STAY SPECIFIC FOR GOODNESS SAKES!
It’s wonderful to know that regardless of how much life experience we have, we’re always growing and expanding.
This last week, a friend told me something off-putting about an employee of mine. Rather than staying specific and asking for more information, the next day I said to her, “I’m thinking about letting Suzy go.”
Before I knew it, I found myself getting frustrated, aka anger, because my friend was not reacting the way I wanted her to. She was turning the conversation away from Suzy and on to regretting that she shared the information with me.

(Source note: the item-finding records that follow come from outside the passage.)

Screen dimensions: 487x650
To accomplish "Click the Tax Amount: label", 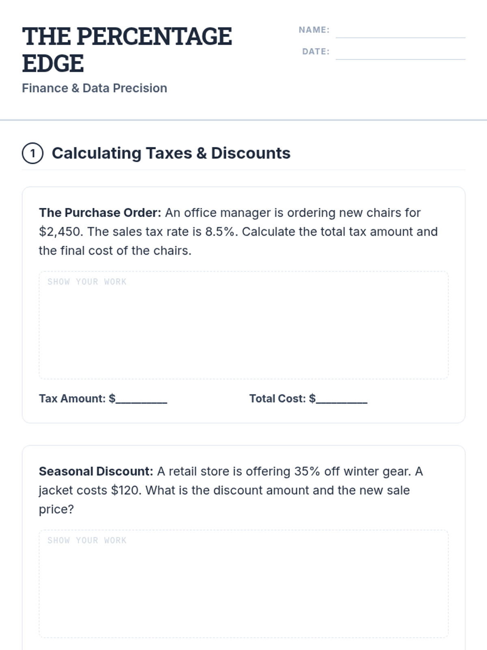I will coord(72,399).
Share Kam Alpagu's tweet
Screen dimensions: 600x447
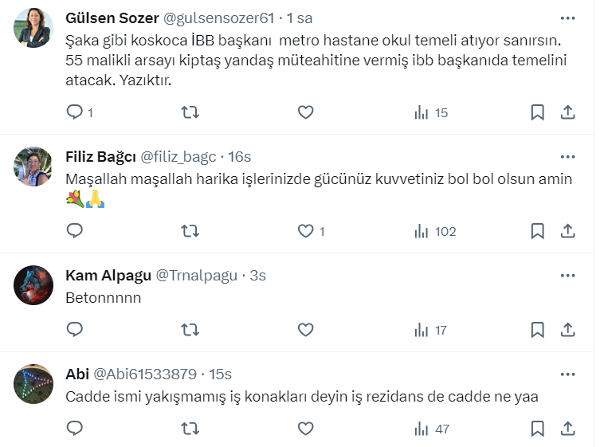click(x=567, y=330)
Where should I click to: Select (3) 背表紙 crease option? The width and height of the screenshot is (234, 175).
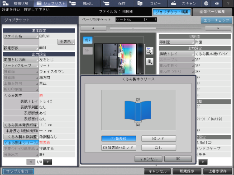(x=119, y=138)

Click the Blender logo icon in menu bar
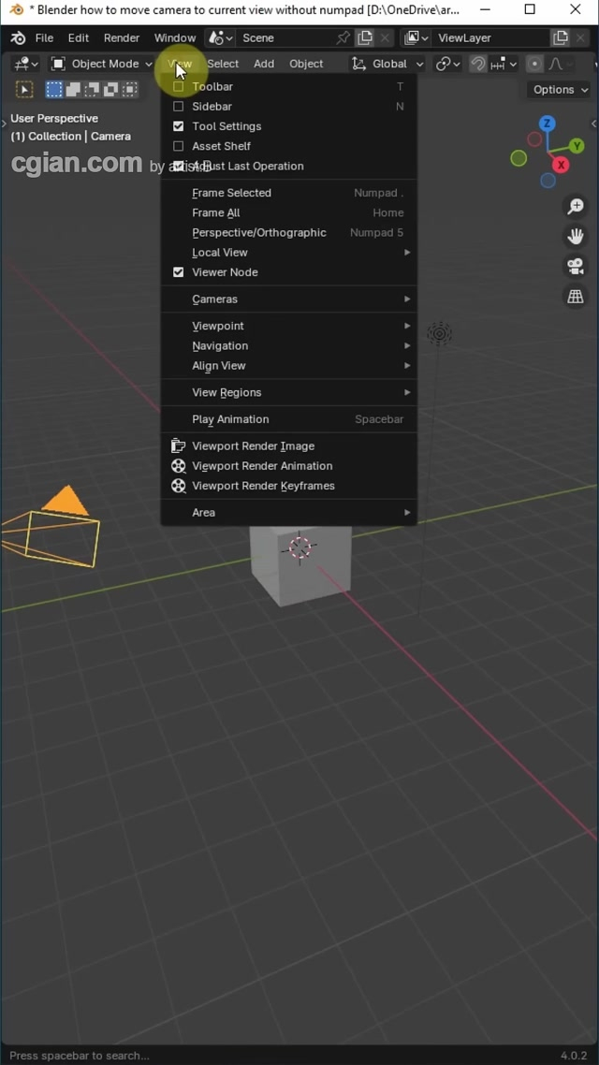(x=18, y=38)
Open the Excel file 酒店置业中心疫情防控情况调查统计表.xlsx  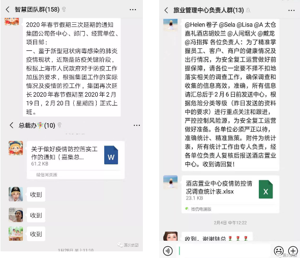click(x=230, y=194)
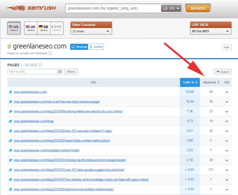Sort table by Traffic % column
This screenshot has width=238, height=195.
[x=190, y=83]

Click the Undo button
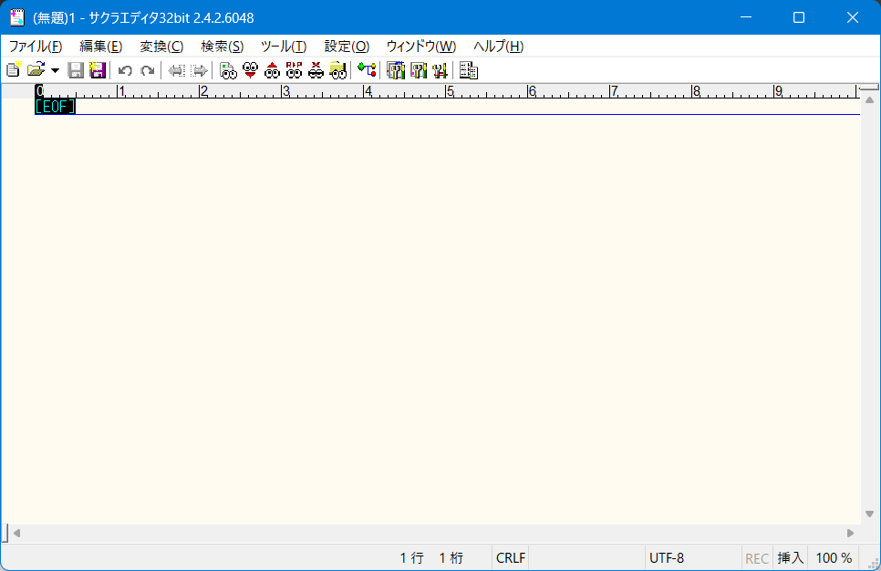[125, 70]
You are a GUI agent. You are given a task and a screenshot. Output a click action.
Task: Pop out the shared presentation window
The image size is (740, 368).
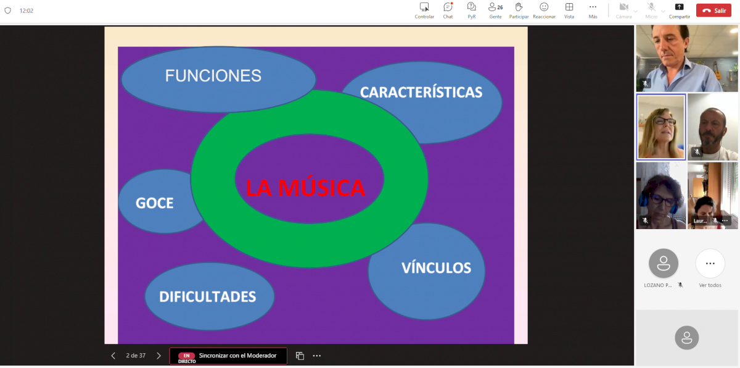[300, 356]
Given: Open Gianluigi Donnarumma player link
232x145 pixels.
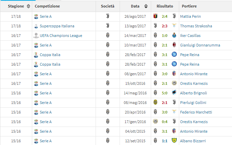Looking at the screenshot, I should [200, 45].
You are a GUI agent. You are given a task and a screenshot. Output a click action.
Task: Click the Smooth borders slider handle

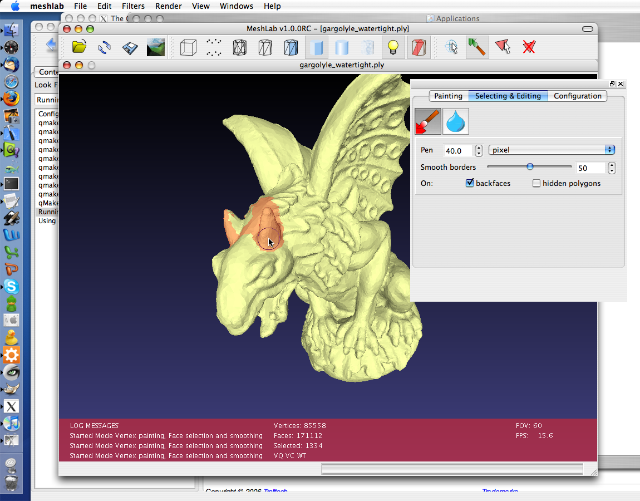[x=530, y=166]
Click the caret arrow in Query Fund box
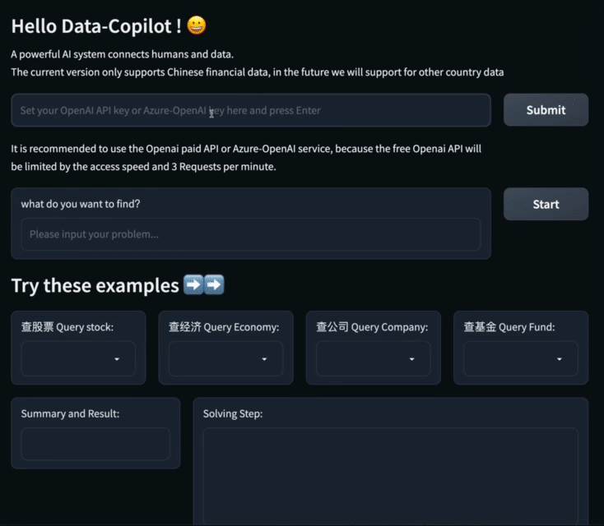Viewport: 604px width, 526px height. pos(560,359)
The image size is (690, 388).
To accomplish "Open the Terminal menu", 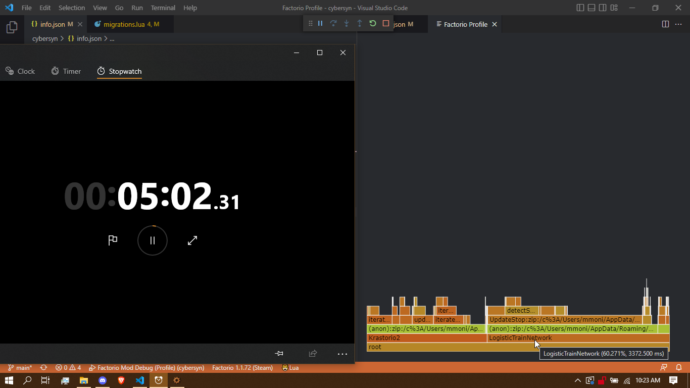I will pyautogui.click(x=163, y=8).
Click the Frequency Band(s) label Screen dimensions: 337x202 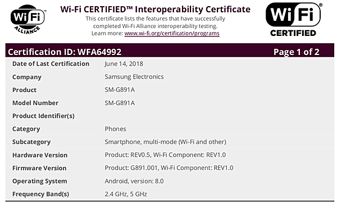(x=40, y=194)
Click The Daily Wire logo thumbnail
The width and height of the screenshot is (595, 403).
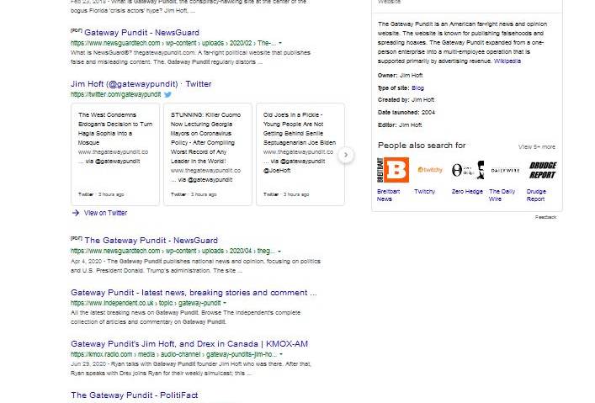(x=505, y=170)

This leap was a good example about not “staying specific.” I leapt from what she said to being ready to bail on Suzy. My friend jumped from what I said to an entire different topic.
Gosh, she was annoying at that moment. She was testing my patience and skills…
Instead of going down that slippery slope, I could have said “I’d like us to finish talking about Suzy, and then if you want to talk about your second-thoughts about sharing personal information with me I’d be glad to listen and discuss it.”
I also had jumped from the specific information I received to the conclusion to let Suzy go. If I had stuck to the specific, that I was unsettled about what she had told me, the whole interaction would have been different.
I could have said “I found myself ruminating over what you said about Suzy yesterday and would like to talk more about what you said.”
Being vigilant to stay specific would have saved us both from getting derailed and kept the conversation constructive and on point. And we both would have felt connected rather than separated by misunderstanding.